The earliest work on the disc is a world premiere recording, Holst’s ‘Love is Enough’, written in the composer’s early twenties. The song is quite effective, with a real sense of movement-well-brought out by Edward Hughes. The Op. 12 Part-songs date from 1899-1902 and are contemporaneous with the symphonic poem Indra. They show the composer still bound by the conventions of the form but with personal traits beginning to emerge when Holst is truly inspired by the text. In ‘Dream Tryst’ Holst creates a rapt atmosphere in a conventional format while ‘Ye Little Birds ‘is amusingly picturesque. ‘Her Eyes the glow-worm lend thee’ was not published until Imogen Holst edited the piece in the 1980’s and completed the music for the second stanza of Herrick’s poem. It is the most interesting of the five songs ands shows Holst moving towards a greater complexity of thought. The well-known words to ‘Now Is the month of maying’ draw only a conventional response from the composer but the words of Christina Rossetti (as they did in ‘In the Bleak Midwinter’) produce a fine end to the set, deeply felt and harmonically complex. This and the incomplete (in 1903) ‘Her Eyes the glow-worm lend thee’ when compared with the other songs are almost a lesson in Holst’s musical development.
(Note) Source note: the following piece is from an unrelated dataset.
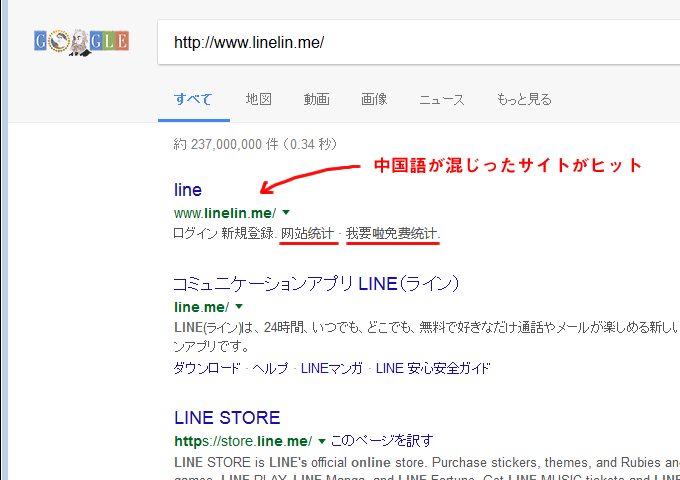Click LINE 安心安全ガイド sitelink
The image size is (680, 480).
coord(433,368)
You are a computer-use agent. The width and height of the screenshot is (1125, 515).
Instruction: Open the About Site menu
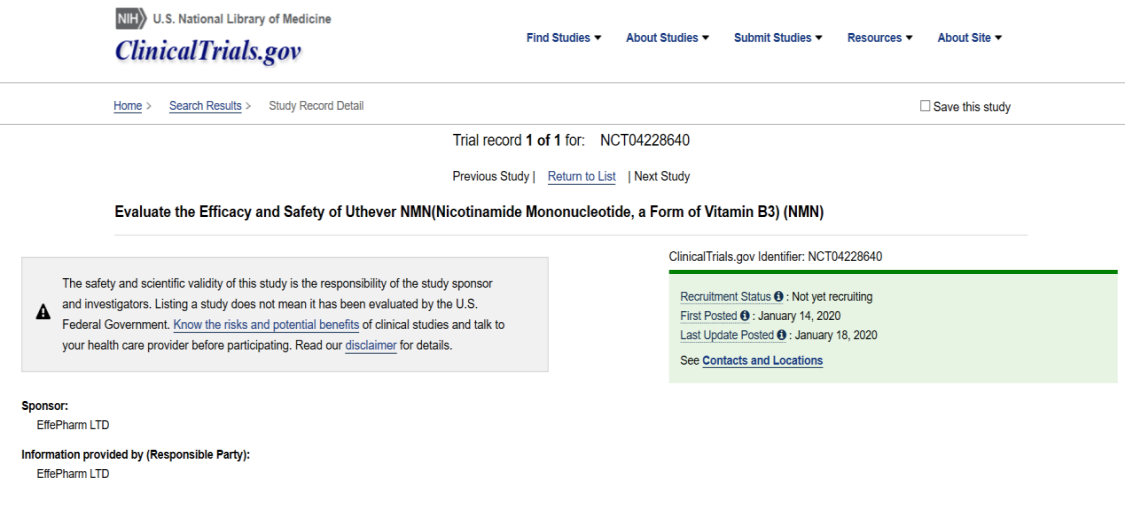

Thirty years later Holst had progressed through the various stages of his development to a final “tender austerity” as he put it. In 1930 he was approached to set some Welsh folksongs and perhaps as a change from working on the Choral Fantasia and Hammersmith, arranged twelve. Four are recorded here, including ‘Lisa Lan’, the composer’s favorite of the set and a text he truly makes his own. ‘Green Grass’ shows Holst enjoying himself while in ‘The Nightingale and Linnet’ Holst’s arrangement becomes progressively more tragic. ‘The Lively Pair’ shows his humorous side.

While Holst spent many years teaching at Morley College and the St. Paul’s School, Sir George Dyson pursued an educational career at several famous public schools before becoming President of the Royal College of Music in 1937. This inspired him to write a number of unison songs for boys and he harmonized and orchestrated three of them as Three Songs of Courage, published in 1935 (the accompaniment here played on the organ). The first ‘Valour’ (review) and the third ‘Reveille’ are conventionally stirring. However, ‘The Seekers’, perhaps because of its idealistic text, elicits a noble and heartfelt response from Dyson. ‘Lauds’ (review ~ review), from Dyson’s (also 1935) Three Songs of Praise is serene and reassuring. You would also do well to read John Quinn’s Overview of Dyson Recordings.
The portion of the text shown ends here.